The data below holds a line containing "Open Om Himmerland menu item" and a line containing "Task: Open the Region dropdown selector"; please quote exactly those two lines and every line between them, and nothing else.

[Records contained in a dataset]
= = = = = = =
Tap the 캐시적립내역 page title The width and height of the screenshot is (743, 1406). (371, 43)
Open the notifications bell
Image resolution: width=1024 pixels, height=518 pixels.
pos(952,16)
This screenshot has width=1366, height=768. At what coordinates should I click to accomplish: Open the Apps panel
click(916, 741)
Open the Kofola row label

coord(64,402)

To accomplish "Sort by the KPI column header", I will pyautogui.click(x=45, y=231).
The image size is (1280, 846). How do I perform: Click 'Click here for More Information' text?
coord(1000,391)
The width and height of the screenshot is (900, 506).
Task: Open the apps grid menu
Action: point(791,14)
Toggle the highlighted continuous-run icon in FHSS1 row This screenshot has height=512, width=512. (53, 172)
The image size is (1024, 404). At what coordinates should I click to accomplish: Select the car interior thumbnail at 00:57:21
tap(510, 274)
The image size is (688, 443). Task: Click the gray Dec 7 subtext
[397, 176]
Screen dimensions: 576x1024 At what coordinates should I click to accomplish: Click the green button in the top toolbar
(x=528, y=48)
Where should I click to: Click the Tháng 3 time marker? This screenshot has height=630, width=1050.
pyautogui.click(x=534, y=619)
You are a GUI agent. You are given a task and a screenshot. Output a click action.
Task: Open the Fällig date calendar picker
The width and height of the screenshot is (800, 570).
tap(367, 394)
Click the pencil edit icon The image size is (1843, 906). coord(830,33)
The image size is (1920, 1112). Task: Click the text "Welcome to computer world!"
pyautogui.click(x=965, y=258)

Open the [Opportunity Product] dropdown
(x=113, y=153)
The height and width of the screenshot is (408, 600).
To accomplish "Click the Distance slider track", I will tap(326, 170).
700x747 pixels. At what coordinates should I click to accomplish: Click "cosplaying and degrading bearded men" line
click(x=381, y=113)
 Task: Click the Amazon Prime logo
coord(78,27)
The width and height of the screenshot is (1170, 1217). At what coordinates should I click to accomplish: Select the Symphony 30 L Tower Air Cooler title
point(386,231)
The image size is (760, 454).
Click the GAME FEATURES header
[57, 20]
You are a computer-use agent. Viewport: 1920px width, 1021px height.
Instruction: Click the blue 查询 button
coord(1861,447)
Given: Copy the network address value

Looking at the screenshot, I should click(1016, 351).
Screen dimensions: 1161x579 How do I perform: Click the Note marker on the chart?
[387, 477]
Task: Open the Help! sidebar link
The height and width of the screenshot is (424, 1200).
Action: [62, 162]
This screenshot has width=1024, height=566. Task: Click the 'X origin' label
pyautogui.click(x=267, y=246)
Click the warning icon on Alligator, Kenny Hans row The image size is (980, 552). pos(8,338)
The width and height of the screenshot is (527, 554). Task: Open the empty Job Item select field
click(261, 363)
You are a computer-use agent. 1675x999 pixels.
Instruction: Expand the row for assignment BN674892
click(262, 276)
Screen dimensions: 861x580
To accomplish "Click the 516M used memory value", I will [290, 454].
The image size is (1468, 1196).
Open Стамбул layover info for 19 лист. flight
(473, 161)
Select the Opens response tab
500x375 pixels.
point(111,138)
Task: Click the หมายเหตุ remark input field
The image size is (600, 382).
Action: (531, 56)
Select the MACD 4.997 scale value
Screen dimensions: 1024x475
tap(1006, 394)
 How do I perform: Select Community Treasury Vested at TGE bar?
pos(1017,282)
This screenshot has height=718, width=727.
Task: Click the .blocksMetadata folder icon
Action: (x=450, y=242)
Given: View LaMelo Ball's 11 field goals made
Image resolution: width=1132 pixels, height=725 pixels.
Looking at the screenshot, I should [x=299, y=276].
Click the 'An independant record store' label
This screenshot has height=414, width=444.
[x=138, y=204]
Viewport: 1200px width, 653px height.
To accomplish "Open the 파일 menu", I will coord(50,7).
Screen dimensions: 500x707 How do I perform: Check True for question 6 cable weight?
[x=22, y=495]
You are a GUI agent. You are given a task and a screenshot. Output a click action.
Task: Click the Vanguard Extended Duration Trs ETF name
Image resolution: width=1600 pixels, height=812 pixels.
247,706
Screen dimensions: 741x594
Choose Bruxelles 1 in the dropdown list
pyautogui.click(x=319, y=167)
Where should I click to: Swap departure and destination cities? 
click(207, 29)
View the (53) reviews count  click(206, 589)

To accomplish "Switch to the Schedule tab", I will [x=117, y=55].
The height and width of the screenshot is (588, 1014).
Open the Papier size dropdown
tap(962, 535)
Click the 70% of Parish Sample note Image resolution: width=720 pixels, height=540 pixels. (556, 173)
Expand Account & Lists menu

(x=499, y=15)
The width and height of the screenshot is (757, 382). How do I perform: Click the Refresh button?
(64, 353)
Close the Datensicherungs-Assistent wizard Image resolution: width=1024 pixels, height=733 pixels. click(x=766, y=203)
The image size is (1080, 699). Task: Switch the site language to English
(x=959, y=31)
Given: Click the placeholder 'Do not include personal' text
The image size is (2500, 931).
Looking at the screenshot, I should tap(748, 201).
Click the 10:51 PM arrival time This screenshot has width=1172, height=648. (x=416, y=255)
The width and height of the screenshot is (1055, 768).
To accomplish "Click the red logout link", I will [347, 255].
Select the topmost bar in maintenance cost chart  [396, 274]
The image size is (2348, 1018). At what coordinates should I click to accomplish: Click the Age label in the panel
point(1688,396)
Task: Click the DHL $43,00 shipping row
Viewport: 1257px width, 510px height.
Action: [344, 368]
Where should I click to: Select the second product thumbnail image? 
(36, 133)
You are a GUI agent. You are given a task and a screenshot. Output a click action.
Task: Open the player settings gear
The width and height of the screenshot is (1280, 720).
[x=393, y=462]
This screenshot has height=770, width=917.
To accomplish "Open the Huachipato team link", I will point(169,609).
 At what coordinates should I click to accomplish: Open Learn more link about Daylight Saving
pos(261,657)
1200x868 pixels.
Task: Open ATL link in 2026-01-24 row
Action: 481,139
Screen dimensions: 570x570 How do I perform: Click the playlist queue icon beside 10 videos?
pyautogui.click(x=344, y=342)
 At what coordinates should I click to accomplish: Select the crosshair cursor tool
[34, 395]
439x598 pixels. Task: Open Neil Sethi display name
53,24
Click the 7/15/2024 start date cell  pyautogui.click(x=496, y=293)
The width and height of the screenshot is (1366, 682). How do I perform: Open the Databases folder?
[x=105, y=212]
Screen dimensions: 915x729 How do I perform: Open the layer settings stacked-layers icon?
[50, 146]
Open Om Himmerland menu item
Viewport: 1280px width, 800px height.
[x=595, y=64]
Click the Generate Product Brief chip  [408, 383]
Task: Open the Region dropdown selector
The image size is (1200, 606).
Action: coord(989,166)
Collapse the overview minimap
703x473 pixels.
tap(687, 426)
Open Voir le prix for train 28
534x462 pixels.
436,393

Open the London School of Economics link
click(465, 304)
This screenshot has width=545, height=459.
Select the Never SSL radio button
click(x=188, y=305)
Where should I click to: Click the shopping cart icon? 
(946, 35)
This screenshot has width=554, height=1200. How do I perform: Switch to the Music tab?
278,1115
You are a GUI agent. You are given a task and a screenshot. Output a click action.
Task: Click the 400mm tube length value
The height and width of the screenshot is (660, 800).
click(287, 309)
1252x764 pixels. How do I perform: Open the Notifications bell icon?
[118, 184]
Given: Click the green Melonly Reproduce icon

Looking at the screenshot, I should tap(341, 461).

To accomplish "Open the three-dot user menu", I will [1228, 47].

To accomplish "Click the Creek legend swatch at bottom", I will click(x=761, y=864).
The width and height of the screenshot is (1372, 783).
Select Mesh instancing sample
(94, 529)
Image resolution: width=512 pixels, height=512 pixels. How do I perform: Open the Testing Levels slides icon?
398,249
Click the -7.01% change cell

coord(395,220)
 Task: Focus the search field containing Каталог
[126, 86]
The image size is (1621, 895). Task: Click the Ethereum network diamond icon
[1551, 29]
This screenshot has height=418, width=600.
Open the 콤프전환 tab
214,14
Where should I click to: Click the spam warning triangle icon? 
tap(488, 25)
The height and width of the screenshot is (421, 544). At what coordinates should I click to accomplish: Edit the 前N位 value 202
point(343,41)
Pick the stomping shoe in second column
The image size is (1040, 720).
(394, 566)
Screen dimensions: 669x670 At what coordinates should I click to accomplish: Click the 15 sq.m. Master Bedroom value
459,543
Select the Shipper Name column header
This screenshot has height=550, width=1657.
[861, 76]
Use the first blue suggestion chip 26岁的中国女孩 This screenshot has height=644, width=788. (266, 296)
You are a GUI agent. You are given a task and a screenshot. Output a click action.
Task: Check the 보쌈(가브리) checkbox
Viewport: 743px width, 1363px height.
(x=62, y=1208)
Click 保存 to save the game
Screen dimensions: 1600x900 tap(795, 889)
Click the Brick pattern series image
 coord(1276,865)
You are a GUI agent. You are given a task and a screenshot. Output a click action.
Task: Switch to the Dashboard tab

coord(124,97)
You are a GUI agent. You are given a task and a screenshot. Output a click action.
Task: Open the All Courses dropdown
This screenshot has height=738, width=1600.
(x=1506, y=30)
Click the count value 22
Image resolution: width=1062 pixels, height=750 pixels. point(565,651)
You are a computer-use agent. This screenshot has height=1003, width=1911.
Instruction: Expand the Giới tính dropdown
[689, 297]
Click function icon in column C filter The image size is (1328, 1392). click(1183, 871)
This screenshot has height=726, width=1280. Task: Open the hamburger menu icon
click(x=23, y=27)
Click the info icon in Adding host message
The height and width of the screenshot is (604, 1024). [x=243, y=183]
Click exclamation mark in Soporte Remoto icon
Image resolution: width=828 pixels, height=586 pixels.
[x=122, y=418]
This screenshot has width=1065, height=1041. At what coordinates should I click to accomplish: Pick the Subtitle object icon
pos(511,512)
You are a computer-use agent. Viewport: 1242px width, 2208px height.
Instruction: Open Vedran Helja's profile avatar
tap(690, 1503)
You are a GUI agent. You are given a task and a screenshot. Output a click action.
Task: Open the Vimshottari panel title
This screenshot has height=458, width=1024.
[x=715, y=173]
= = = = = = =
◆ Your response ◆
Open Om Himmerland menu item
Viewport: 1280px width, 800px height.
[x=595, y=64]
Click the Generate Product Brief chip  [408, 383]
Task: Open the Region dropdown selector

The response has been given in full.